## RECORDS TO USE
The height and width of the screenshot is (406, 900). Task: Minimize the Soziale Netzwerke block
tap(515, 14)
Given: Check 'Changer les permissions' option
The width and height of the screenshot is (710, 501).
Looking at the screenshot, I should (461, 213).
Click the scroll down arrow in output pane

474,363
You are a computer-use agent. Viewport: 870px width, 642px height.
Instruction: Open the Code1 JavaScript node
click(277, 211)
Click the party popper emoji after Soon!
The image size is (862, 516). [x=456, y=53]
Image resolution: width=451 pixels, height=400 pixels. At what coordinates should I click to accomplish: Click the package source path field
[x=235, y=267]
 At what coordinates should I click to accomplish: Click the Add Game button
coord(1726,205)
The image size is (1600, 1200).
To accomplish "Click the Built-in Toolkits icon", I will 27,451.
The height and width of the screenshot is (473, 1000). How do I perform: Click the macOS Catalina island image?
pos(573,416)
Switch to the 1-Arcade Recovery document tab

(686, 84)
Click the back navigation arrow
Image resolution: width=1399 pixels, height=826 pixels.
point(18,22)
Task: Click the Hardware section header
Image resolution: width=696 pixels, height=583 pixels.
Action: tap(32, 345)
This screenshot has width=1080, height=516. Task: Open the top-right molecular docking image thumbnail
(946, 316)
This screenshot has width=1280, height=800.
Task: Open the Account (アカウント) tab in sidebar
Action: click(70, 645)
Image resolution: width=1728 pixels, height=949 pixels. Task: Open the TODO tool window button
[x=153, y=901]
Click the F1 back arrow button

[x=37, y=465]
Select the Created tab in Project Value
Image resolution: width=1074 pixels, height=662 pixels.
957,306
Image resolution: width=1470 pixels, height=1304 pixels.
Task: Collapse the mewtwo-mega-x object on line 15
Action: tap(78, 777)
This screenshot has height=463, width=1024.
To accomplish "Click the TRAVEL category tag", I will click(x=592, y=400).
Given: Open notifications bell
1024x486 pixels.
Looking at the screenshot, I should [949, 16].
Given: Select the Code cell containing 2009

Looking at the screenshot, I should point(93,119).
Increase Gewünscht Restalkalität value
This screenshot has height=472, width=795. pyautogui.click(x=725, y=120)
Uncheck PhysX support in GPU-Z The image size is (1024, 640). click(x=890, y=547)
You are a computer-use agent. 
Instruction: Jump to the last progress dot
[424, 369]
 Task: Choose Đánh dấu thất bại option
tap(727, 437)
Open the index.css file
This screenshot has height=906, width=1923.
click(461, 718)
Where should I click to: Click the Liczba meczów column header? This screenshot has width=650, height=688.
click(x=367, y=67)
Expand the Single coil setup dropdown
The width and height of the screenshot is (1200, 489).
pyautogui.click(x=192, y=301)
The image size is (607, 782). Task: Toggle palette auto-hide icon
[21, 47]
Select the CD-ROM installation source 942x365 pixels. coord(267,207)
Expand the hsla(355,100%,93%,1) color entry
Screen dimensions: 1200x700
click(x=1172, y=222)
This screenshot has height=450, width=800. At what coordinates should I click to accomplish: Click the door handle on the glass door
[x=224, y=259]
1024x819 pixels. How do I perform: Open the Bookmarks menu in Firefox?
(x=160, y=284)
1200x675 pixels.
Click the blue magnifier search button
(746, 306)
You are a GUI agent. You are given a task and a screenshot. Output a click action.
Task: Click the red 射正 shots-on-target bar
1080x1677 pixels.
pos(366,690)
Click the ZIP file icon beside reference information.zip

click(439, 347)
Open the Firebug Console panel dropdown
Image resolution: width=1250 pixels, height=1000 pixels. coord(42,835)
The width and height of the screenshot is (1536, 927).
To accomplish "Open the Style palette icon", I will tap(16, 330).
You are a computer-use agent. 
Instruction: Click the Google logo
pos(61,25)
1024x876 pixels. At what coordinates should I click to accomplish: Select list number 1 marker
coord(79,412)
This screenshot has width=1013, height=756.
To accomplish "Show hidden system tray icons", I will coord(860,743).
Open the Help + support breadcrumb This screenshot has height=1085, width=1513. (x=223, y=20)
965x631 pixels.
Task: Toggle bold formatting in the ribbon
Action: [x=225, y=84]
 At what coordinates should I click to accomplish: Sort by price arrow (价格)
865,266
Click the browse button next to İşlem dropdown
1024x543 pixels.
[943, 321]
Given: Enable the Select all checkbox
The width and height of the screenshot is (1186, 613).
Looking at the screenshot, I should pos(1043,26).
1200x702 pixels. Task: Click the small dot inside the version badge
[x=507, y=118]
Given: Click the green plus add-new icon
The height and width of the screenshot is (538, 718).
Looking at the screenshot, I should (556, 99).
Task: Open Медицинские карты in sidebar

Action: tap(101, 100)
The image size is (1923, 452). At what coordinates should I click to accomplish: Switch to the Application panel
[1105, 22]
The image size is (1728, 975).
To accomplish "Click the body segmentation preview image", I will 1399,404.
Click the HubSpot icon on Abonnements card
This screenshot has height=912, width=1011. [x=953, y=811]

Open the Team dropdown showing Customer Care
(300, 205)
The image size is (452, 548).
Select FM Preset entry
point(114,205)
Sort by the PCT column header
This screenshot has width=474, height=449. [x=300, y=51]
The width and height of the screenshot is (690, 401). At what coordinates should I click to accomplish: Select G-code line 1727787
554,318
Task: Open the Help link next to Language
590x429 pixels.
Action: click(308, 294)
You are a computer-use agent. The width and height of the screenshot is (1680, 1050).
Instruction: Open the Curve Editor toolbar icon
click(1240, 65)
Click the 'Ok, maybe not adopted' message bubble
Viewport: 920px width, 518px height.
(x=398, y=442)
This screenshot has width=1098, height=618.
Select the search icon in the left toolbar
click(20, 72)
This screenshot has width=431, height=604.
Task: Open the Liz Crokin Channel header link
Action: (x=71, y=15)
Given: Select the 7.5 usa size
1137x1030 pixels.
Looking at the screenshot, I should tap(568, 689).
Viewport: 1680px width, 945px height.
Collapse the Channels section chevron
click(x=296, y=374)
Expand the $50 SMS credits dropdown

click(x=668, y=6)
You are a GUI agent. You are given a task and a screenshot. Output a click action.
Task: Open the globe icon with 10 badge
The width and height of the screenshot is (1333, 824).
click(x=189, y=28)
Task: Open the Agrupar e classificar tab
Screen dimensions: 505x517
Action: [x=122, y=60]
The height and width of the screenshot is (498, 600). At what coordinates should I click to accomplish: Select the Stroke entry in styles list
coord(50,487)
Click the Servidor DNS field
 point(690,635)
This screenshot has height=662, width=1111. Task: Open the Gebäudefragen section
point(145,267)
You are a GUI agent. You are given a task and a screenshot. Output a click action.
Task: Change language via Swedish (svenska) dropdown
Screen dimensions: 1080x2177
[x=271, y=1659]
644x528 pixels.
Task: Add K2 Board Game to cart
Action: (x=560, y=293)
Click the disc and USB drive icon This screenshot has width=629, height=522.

## AIM OF THE EXERCISE
Each line above is to be restated exactly.

## SOLVED PROBLEM
The height and width of the screenshot is (406, 900). Task: Minimize the Soziale Netzwerke block
tap(515, 14)
Given: Check 'Changer les permissions' option
The width and height of the screenshot is (710, 501).
Looking at the screenshot, I should (461, 213).
Click the scroll down arrow in output pane

474,363
You are a computer-use agent. Viewport: 870px width, 642px height.
Instruction: Open the Code1 JavaScript node
click(277, 211)
Click the party popper emoji after Soon!
The image size is (862, 516). [x=456, y=53]
Image resolution: width=451 pixels, height=400 pixels. At what coordinates should I click to accomplish: Click the package source path field
[x=235, y=267]
 At what coordinates should I click to accomplish: Click the Add Game button
coord(1726,205)
The image size is (1600, 1200).
To accomplish "Click the Built-in Toolkits icon", I will 27,451.
The height and width of the screenshot is (473, 1000). How do I perform: Click the macOS Catalina island image?
pos(573,416)
Switch to the 1-Arcade Recovery document tab

(686, 84)
Click the back navigation arrow
Image resolution: width=1399 pixels, height=826 pixels.
point(18,22)
Task: Click the Hardware section header
Image resolution: width=696 pixels, height=583 pixels.
Action: tap(32, 345)
This screenshot has width=1080, height=516. Task: Open the top-right molecular docking image thumbnail
(946, 316)
This screenshot has width=1280, height=800.
Task: Open the Account (アカウント) tab in sidebar
Action: click(70, 645)
Image resolution: width=1728 pixels, height=949 pixels. Task: Open the TODO tool window button
[x=153, y=901]
Click the F1 back arrow button

[x=37, y=465]
Select the Created tab in Project Value
Image resolution: width=1074 pixels, height=662 pixels.
957,306
Image resolution: width=1470 pixels, height=1304 pixels.
Task: Collapse the mewtwo-mega-x object on line 15
Action: tap(78, 777)
This screenshot has height=463, width=1024.
To accomplish "Click the TRAVEL category tag", I will click(x=592, y=400).
Given: Open notifications bell
1024x486 pixels.
Looking at the screenshot, I should [949, 16].
Given: Select the Code cell containing 2009

Looking at the screenshot, I should point(93,119).
Increase Gewünscht Restalkalität value
This screenshot has height=472, width=795. pyautogui.click(x=725, y=120)
Uncheck PhysX support in GPU-Z The image size is (1024, 640). click(x=890, y=547)
You are a computer-use agent. 
Instruction: Jump to the last progress dot
[424, 369]
 Task: Choose Đánh dấu thất bại option
tap(727, 437)
Open the index.css file
This screenshot has height=906, width=1923.
click(461, 718)
Where should I click to: Click the Liczba meczów column header? This screenshot has width=650, height=688.
click(x=367, y=67)
Expand the Single coil setup dropdown
The width and height of the screenshot is (1200, 489).
pyautogui.click(x=192, y=301)
The image size is (607, 782). Task: Toggle palette auto-hide icon
[21, 47]
Select the CD-ROM installation source 942x365 pixels. coord(267,207)
Expand the hsla(355,100%,93%,1) color entry
Screen dimensions: 1200x700
click(x=1172, y=222)
This screenshot has height=450, width=800. At what coordinates should I click to accomplish: Click the door handle on the glass door
[x=224, y=259]
1024x819 pixels. How do I perform: Open the Bookmarks menu in Firefox?
(x=160, y=284)
1200x675 pixels.
Click the blue magnifier search button
(746, 306)
You are a GUI agent. You are given a task and a screenshot. Output a click action.
Task: Click the red 射正 shots-on-target bar
1080x1677 pixels.
pos(366,690)
Click the ZIP file icon beside reference information.zip

click(439, 347)
Open the Firebug Console panel dropdown
Image resolution: width=1250 pixels, height=1000 pixels. coord(42,835)
The width and height of the screenshot is (1536, 927).
To accomplish "Open the Style palette icon", I will tap(16, 330).
You are a computer-use agent. 
Instruction: Click the Google logo
pos(61,25)
1024x876 pixels. At what coordinates should I click to accomplish: Select list number 1 marker
coord(79,412)
This screenshot has width=1013, height=756.
To accomplish "Show hidden system tray icons", I will coord(860,743).
Open the Help + support breadcrumb This screenshot has height=1085, width=1513. (x=223, y=20)
965x631 pixels.
Task: Toggle bold formatting in the ribbon
Action: [x=225, y=84]
 At what coordinates should I click to accomplish: Sort by price arrow (价格)
865,266
Click the browse button next to İşlem dropdown
1024x543 pixels.
[943, 321]
Given: Enable the Select all checkbox
The width and height of the screenshot is (1186, 613).
Looking at the screenshot, I should pos(1043,26).
1200x702 pixels. Task: Click the small dot inside the version badge
[x=507, y=118]
Given: Click the green plus add-new icon
The height and width of the screenshot is (538, 718).
Looking at the screenshot, I should (556, 99).
Task: Open Медицинские карты in sidebar

Action: tap(101, 100)
The image size is (1923, 452). At what coordinates should I click to accomplish: Switch to the Application panel
[1105, 22]
The image size is (1728, 975).
To accomplish "Click the body segmentation preview image", I will 1399,404.
Click the HubSpot icon on Abonnements card
This screenshot has height=912, width=1011. [x=953, y=811]

Open the Team dropdown showing Customer Care
(300, 205)
The image size is (452, 548).
Select FM Preset entry
point(114,205)
Sort by the PCT column header
This screenshot has width=474, height=449. [x=300, y=51]
The width and height of the screenshot is (690, 401). At what coordinates should I click to accomplish: Select G-code line 1727787
554,318
Task: Open the Help link next to Language
590x429 pixels.
Action: click(308, 294)
You are a computer-use agent. The width and height of the screenshot is (1680, 1050).
Instruction: Open the Curve Editor toolbar icon
click(1240, 65)
Click the 'Ok, maybe not adopted' message bubble
Viewport: 920px width, 518px height.
(x=398, y=442)
This screenshot has width=1098, height=618.
Select the search icon in the left toolbar
click(20, 72)
This screenshot has width=431, height=604.
Task: Open the Liz Crokin Channel header link
Action: (x=71, y=15)
Given: Select the 7.5 usa size
1137x1030 pixels.
Looking at the screenshot, I should tap(568, 689).
Viewport: 1680px width, 945px height.
Collapse the Channels section chevron
click(x=296, y=374)
Expand the $50 SMS credits dropdown

click(x=668, y=6)
You are a GUI agent. You are given a task and a screenshot. Output a click action.
Task: Open the globe icon with 10 badge
The width and height of the screenshot is (1333, 824).
click(x=189, y=28)
Task: Open the Agrupar e classificar tab
Screen dimensions: 505x517
Action: [x=122, y=60]
The height and width of the screenshot is (498, 600). At what coordinates should I click to accomplish: Select the Stroke entry in styles list
coord(50,487)
Click the Servidor DNS field
 point(690,635)
This screenshot has height=662, width=1111. Task: Open the Gebäudefragen section
point(145,267)
You are a GUI agent. You are given a task and a screenshot. Output a click action.
Task: Change language via Swedish (svenska) dropdown
Screen dimensions: 1080x2177
[x=271, y=1659]
644x528 pixels.
Task: Add K2 Board Game to cart
Action: (x=560, y=293)
Click the disc and USB drive icon This screenshot has width=629, height=522.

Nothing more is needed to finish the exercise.